All above tax strategies have limitations depending on the situation and circumstances. If these issues were straight forward, your accountant would be starving.

Company Financials.  When selling a business, the buyer often wants to see hard historical numbers and could request an additional audit. The request could be for several years with other breakdowns. If you notice that some of your documents are not in order, then you might consider getting in touch with your accountant. It is best to prepare your skies in the summer.

Legal agreements, documents, and contracts. We come across certain companies that have oral agreements with their customers on certain points of business. You may want to formalize it in writing before selling your business. Please ensure that all documents are in order. Before selling a business, all minute books and registers need to be in order with all required records. If your business has any loans, you should review it with your lenders, and make sure it will not trigger any changes as a result of a sale. Certain contracts might have a clause on customer consent or notice in prior selling the business (“change of control” terms). Earlier internal due diligence helps you down the road and will eliminate any potential risks on valuation.

Assets registrations. When selling your business, you need to make sure that all assets in the company are registered in the name of the company. A common issue is that some assets, real or intellectual property, are recorded in the name of founder or owner of business. To avoid those problems, it is important to review all documents and transfer all assets that are issued not on the company’s name, but considered as a part of a business to company’s name.

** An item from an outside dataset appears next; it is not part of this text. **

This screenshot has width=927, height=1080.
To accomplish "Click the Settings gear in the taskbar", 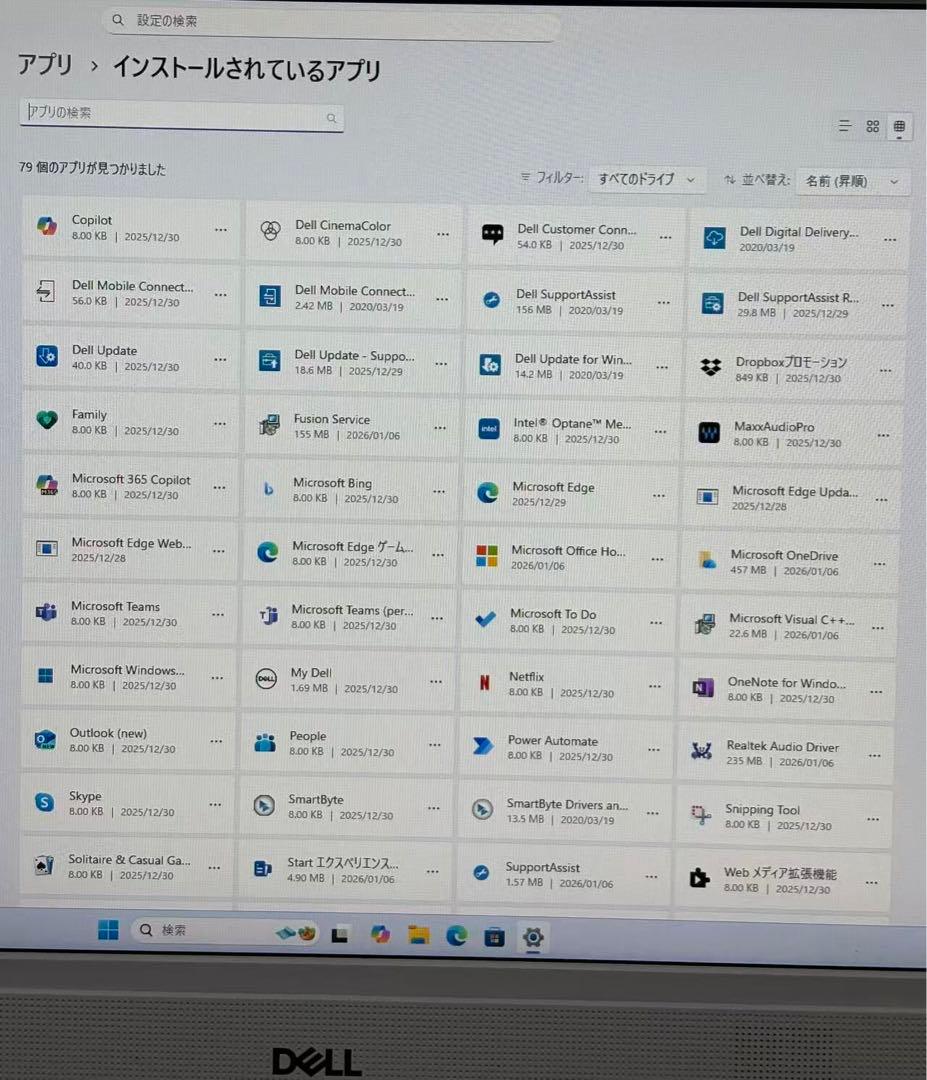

Obligations for your employees. There were cases when a buyer did not want to inherit all of the employees of the seller. Thus, a seller may be obligated to pay severance, associated with the termination of some employee contracts. Knowing legal issues of applicable employment laws would help to determine costs and would assist you with planning right strategy.

Indemnity agreement. When selling a business, the seller is usually on the hook for a few years under the Indemnity Agreement. In the case when the seller has broken tax and legal regulation prior the sale, any liability arising because of that could be transferred back to the exchange after many years of transfer.

Dealing with CRA. If you are planning to close your corporation or business, after the sale of assets (as a business sale) to the buyer, there are a few things you should consider such as notifying Canada Revenue Agency (CRA), filing a final tax return, paying any outstanding tax amounts, and financing your succession planning.

Closing accounts. Here is a list of things you should do if you are planning to close a business:

  • Cancel your business registration for your sole proprietorship or partnership OR
  • Voluntarily dissolve your corporation
  • File the last tax return, if you have dissolved a corporation
  • Close your sales tax, payroll accounts with the appropriate provincial agency
  • When closing your business, remember to complete the required Canada Revenue Agency forms.

Dissolving a corporation.

Dissolving your company is the legal act of ending its existence. Regardless of the jurisdiction in which your business is incorporated, when the time comes to dissolve your corporation, there are several factors to consider. In the same way, you undertake certain formal procedures to create a corporation you must file forms with the appropriate governments to dissolve it.

Before filing articles of dissolution, you may need to:

  • Confirm that you have the authority to terminate the business
  • File all applicable tax forms
  • Ensure the corporation is in good standing
  • Distribute remaining assets, property or liabilities

There are other complications that might arise due to the organisational structure. It is advised to involve your tax accountant earlier in the sale, which in the future would save your money.